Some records
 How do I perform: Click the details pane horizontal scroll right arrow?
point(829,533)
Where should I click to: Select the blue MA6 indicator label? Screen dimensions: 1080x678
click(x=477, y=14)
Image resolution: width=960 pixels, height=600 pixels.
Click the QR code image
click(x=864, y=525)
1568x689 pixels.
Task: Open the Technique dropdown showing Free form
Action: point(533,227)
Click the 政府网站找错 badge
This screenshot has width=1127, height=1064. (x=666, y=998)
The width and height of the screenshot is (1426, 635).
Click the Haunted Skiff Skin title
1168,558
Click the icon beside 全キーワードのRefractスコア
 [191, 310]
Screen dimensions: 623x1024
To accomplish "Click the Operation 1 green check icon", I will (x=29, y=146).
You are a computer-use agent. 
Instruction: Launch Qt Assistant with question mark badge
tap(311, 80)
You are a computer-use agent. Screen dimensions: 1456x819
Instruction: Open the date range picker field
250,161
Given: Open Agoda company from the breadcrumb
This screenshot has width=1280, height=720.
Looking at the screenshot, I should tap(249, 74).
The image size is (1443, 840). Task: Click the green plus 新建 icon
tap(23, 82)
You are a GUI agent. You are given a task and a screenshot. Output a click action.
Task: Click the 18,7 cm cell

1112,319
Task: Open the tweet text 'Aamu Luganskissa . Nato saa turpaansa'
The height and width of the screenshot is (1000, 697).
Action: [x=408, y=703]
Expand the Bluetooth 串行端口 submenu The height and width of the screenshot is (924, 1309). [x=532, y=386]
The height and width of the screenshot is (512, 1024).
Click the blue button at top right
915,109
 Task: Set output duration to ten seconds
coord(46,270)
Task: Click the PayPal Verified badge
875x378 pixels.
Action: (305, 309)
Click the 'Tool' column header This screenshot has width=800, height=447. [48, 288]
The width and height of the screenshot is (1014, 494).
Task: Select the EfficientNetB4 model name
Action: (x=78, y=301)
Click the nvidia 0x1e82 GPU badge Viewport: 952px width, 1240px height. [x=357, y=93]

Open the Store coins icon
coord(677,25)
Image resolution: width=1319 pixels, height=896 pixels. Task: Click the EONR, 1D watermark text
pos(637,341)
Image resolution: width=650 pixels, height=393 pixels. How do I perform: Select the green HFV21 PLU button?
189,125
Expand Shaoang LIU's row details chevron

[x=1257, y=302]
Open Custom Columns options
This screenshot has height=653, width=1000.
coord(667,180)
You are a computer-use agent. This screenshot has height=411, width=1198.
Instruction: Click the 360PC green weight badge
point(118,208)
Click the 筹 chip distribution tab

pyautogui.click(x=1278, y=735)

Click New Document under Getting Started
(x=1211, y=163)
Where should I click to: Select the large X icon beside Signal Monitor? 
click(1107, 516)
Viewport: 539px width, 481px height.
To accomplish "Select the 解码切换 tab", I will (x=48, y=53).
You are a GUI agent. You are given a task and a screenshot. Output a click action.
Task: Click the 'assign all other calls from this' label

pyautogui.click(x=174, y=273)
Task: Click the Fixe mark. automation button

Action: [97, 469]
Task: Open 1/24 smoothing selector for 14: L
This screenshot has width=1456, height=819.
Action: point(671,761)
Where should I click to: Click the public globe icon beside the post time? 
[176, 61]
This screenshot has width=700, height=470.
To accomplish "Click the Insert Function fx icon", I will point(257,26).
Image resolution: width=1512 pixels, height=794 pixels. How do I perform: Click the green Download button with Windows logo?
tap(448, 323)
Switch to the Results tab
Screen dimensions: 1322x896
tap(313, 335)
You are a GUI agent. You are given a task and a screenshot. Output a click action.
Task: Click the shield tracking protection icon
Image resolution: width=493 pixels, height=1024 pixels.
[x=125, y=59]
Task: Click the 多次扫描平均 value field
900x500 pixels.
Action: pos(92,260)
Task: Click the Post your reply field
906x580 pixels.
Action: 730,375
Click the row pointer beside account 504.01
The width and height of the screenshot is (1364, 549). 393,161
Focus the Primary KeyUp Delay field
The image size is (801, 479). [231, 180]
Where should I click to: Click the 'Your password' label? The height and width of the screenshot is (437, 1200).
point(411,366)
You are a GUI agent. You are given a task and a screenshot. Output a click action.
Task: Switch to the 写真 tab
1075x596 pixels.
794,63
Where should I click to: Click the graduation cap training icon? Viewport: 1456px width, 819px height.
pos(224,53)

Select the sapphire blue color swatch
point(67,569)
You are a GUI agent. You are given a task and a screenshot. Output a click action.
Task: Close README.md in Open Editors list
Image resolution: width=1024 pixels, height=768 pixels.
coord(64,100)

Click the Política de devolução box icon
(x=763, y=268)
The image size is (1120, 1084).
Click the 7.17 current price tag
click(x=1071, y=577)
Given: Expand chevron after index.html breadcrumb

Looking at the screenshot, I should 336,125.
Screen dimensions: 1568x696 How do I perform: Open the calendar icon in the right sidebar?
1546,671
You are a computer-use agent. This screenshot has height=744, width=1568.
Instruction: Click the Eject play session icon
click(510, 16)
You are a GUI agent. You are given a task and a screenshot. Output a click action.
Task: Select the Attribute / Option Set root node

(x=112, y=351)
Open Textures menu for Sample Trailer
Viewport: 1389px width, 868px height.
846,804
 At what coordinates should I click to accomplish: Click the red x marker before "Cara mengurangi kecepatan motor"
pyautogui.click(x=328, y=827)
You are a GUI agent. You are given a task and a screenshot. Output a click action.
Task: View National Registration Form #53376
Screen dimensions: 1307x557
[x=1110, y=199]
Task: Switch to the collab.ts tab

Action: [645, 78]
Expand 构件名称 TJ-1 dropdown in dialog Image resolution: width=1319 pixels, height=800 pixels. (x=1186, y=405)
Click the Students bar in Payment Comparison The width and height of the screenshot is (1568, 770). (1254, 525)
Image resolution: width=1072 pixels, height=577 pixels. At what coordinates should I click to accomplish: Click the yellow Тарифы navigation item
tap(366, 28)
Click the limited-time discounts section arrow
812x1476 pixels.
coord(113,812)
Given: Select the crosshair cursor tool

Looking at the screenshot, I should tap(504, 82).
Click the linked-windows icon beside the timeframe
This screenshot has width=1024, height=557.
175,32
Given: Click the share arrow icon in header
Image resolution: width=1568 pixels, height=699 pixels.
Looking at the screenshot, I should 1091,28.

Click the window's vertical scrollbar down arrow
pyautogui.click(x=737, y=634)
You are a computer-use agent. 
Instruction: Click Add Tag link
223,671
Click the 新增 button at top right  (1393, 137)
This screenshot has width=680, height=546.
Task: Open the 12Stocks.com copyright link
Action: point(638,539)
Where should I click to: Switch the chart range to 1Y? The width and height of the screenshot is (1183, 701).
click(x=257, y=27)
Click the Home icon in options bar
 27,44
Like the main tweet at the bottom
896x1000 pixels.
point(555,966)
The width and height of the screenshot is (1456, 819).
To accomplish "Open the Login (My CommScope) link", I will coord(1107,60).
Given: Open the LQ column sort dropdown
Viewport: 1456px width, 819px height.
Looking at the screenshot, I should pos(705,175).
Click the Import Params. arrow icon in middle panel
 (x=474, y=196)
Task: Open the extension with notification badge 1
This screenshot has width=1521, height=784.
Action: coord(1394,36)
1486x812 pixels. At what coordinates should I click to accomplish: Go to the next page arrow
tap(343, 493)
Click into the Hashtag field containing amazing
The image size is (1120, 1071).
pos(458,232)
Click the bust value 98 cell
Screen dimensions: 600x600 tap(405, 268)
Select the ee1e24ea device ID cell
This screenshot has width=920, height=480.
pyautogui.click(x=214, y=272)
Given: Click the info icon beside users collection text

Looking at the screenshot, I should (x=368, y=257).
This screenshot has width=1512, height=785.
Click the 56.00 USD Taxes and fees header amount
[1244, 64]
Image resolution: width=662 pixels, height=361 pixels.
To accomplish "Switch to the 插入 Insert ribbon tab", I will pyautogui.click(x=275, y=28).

## Challenge
Collect each line in the records that contains the string "button". Case matters.

## Final answer
Click the blue button at top right
Image resolution: width=650 pixels, height=393 pixels. How do I perform: Select the green HFV21 PLU button?
Task: Click the Fixe mark. automation button
Image resolution: width=1512 pixels, height=794 pixels. How do I perform: Click the green Download button with Windows logo?
Click the 新增 button at top right  (1393, 137)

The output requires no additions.